* _Document section_
start
Hydrogen Production Systems

To produce hydrogen, the hydrogen bonds in hydrocarbons or water must be broken and hydrogen must be separated from the reaction mixture. The most efficient method for meeting increasing energy needs could be to convert nuclear power into electricity and hydrogen, thus providing effective and universal energy carriers. Nuclear power plants produce heat that can be used directly or converted into electricity for the production of hydrogen. Four classes of H2 production options are under development (e.g., Forsberg, 2007):

• electrolysis (electricity + H2O [liquid] ^H2 + O2);

• high-temperature electrolysis (electricity + H2O [steam]^H2 + O2);

• hybrid cycles (electricity + heat + H2O ^ [cyclic chemical reactions] ^ H2 + O2);

• thermochemical cycles (heat + H2O^ [cyclic chemical reactions] ^ H2 + O2).
end
* _Listed entries_
start
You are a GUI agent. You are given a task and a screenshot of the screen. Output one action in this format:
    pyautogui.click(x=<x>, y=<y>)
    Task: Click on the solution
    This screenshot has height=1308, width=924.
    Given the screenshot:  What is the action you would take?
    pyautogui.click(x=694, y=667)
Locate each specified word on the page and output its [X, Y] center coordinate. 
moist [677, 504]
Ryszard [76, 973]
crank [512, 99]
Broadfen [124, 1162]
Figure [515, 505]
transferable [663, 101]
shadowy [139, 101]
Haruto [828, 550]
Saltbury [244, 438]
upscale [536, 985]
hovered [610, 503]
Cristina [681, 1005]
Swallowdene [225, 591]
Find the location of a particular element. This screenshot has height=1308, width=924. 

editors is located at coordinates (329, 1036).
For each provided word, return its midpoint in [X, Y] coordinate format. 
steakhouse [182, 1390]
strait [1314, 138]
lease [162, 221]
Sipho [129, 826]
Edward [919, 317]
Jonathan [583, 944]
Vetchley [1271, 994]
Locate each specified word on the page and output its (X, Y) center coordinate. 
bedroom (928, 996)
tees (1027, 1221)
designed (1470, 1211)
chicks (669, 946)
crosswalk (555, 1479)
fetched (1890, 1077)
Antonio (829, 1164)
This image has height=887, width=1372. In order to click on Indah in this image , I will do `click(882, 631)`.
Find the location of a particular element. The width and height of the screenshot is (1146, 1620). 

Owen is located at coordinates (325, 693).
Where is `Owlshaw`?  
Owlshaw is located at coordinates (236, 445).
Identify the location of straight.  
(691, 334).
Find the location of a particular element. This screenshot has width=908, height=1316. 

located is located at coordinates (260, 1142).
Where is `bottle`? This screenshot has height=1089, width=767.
end
* _Set tasks_
1. Answer the following from the passage on hydrogen production systems:
(a) What must happen to the hydrogen bonds in hydrocarbons or water in order to produce hydrogen?
(b) How many classes of H2 production options are stated to be under development?
(c) Which class of option uses heat and water without electricity?
2. Carry on the passage on hydrogen production systems, picking up after its last listed class of production option.

* _The replies_
1.
(a) The bonds must be broken, and the hydrogen must then be separated from the reaction mixture.
(b) Four.
(c) Thermochemical cycles.

2.
The near-term option is electrolysis. The longer term options involve using heat to convert water to hydrogen and oxygen. Because heat is less expensive than electricity (because the cost is avoided of converting heat to electricity with associated losses), these advanced processes have the long-term potential of lower production costs (Forsberg, 2007).

Estimates from Japan are that the cost of nuclear thermochemical H2 production could be as low as 60% of that for nuclear H2 production by the electrolysis of water (Forsberg et al., 2003). At the most fundamental level, thermochemi-cal H2 production involves the conversion of thermal energy to chemical energy (H2) while electrolysis involves the conversion of thermal energy to electricity and subsequent conversion of electricity to chemical energy.

Nuclear energy provides a source of heat to produce H2. Multiple processes are being investigated to produce H2 from water and heat. If nuclear energy is to be used for H2 production, the nuclear reactor must deliver the heat at conditions that match the requirements imposed by the H2 production process. At this stage of development, it is unclear which chemical processes will be the most economic; thus the major candidate technologies were examined to determine if they impose similar requirements on the reactor (Forsberg, 2003).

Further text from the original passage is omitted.